The mobile switching center (MSC) is the primary service delivery node for GSM/CDMA, responsible for routing voice calls and SMS as well as other services (such as conference calls, FAX and circuit switched data).
The MSC sets up and releases the end-to-end connection, handles mobility and hand-over requirements during the call and takes care of charging and real time prepaid account monitoring.
In the GSM mobile phone system, in contrast with earlier analogue services, fax and data information is sent digitally encoded directly to the MSC. Only at the MSC is this re-coded into an “analogue” signal (although actually this will almost certainly mean sound is encoded digitally as a pulse-code modulation (PCM) signal in a 64-kbit/s timeslot, known as a DS0 in America).

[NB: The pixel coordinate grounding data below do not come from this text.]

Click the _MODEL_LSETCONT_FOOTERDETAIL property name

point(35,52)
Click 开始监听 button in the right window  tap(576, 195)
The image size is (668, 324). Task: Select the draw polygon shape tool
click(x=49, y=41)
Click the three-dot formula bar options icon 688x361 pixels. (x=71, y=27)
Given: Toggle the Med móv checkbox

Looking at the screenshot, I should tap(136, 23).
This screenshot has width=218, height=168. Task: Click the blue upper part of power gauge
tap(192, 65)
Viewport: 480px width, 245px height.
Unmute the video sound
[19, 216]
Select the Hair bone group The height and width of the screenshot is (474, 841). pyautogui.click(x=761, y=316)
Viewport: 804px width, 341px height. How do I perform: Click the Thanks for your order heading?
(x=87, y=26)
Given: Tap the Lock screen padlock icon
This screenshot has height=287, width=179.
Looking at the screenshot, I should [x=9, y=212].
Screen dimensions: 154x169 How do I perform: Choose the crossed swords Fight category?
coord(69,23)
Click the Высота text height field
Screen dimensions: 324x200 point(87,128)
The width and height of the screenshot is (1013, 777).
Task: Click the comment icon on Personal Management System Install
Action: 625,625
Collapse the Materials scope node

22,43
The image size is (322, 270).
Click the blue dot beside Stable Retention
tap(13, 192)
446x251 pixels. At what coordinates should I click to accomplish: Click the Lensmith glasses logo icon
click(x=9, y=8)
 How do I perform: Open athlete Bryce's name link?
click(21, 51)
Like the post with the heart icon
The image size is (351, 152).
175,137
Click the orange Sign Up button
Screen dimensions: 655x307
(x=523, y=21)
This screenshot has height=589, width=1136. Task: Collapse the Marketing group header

There are various different names for MSCs in different contexts which reflects their complex role in the network, all of these terms though could refer to the same MSC, but doing different things at different times.
The gateway MSC (G-MSC) is the MSC that determines which “visited MSC” (V-MSC) the subscriber who is being called is currently located at. It also interfaces with the PSTN. All mobile to mobile calls and PSTN to mobile calls are routed through a G-MSC. The term is only valid in the context of one call, since any MSC may provide both the gateway function and the visited MSC function. However, some manufacturers design dedicated high capacity MSCs which do not have any base station subsystems (BSS) connected to them. These MSCs will then be the gateway MSC for many of the calls they handle.
The visited MSC (V-MSC) is the MSC where a customer is currently located. The visitor location register (VLR) associated with this MSC will have the subscriber’s data in it.
The anchor MSC is the MSC from which a handover has been initiated. The target MSC is the MSC toward which a handover should take place. A mobile switching center server is a part of the redesigned MSC concept starting from 3GPP Release 4.